Fue esta “libretita” ( sketchbook
), la que más tarde el millonario norteamericano Abby Rockefeller le
compró al artista para ayudarlo a financiar su viaje como muralista a
Nueva York. En ese entonces –fines de los años ‘20– Rockefeller pagó por
ella unos 2500 dólares, que significaba, para los standares de la
época, una suma impresionante.
Rivera llegó a Nueva York en 1931 y
pinto ocho murales. Cinco de ellos se exponen ahora en el MOMA. El más
original y simbólico de todos –y también el más controvertido y
ambicioso– es “Fondos congelados” ( Frozen assets ). En él pueden
verse tres realidades simultáneas, organizadas en tres “capas” en orden
vertical (reforzando las fuerzas verticales que tiene la edificación de
la ciudad). En la capa superior, se ubica el paisaje de Nueva York,
casi como lo conocemos hoy en día. Allí se pueden reconocer tres
edificios emblemáticos: el “Daily News”, el “Mc Graw Hill” y el
“Rockefeller Center”. Por sobre la parte intermedia, se ve un puente, y
masas de personas caminando por él, yendo a trabajar. En un plano
anterior al puente, se observa una bodega: es el interior del muelle
municipal de la calle 25 de Manhattan, y quienes están durmiendo allí
son los trabajadores desposeídos que estaban haciendo posible el
crecimiento vertiginoso de la ciudad (si se observa bien esa parte del
mural, se notará: parecen muertos).
En la última “capa” del
mural, Rivera pintó la sala de espera de un banco y su bóveda.
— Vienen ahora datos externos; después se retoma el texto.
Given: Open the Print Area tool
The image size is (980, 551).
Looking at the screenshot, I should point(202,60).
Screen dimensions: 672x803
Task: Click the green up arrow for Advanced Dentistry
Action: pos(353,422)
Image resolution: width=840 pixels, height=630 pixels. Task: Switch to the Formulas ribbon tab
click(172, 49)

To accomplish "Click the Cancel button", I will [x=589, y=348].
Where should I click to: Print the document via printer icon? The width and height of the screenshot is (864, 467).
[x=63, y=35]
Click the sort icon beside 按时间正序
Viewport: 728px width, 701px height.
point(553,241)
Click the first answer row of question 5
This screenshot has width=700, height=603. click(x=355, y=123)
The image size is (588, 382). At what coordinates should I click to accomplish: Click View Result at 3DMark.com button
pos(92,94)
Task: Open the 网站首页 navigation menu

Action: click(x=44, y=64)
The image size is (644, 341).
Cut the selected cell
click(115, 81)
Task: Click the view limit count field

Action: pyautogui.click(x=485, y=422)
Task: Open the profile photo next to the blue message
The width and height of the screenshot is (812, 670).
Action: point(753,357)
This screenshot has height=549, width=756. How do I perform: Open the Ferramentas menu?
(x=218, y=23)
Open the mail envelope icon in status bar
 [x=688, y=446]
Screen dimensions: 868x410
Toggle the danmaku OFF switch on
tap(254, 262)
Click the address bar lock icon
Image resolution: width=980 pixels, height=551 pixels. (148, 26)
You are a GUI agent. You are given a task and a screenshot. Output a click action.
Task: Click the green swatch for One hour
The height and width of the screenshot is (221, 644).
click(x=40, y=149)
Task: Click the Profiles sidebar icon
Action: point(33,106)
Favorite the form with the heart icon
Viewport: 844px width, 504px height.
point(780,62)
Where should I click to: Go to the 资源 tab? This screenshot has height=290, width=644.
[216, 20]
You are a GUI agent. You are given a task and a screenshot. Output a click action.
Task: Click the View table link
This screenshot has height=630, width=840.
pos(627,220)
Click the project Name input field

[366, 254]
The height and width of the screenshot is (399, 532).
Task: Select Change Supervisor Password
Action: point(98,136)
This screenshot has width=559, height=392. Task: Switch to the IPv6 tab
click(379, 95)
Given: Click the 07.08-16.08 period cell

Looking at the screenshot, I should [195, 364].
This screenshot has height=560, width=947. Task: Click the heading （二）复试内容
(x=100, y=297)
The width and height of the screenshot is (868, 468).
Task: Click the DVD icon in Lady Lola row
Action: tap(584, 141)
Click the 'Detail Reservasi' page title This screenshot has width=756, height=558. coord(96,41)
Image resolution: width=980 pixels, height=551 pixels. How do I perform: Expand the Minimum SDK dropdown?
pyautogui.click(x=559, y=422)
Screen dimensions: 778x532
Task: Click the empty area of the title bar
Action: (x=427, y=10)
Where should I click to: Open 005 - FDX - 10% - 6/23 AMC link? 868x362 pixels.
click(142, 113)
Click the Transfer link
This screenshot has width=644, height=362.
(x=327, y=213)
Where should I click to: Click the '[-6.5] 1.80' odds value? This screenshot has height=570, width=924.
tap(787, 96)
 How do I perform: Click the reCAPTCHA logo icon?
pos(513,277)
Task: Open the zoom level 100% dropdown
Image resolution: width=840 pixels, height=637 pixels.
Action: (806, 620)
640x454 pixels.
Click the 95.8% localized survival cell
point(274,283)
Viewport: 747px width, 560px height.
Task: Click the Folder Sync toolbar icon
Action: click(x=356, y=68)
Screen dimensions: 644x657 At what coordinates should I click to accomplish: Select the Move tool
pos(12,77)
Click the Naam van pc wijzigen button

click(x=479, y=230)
Aparecen
allí varias figuras: un guarda, un empleado, y un par de clientes
“ansiosos” por inspeccionar sus bienes.
El texto ubicado al lado
de esta obra, sobre la pared del MOMA, dice: “las masas avanzan con
dificultad. Los desposeídos son embodegados. Los ricos atesoran su
dinero”. De más está decir que, de todos los murales pintados por Rivera
en Nueva York, éste especialmente, tocó una fibra muy sensible de la
sociedad local. Los defensores del fresco decían que lo que Rivera hacía
era una declaración social certera. Los detractores, en cambio, decían
que era un extranjero insolente.
Toda esta historia que rodea a
los murales realizados por Rivera para su exhibición en el MOMA en 1931,
pone de relieve sobre todo una cosa: el papel fundamental que el pintor
mexicano tuvo, a nivel mundial, en las discusiones sobre el papel
social y político del arte.
Tenía que ser un latinoamericano el que diera el puntapié crítico inicial en el mundo del arte moderno de América.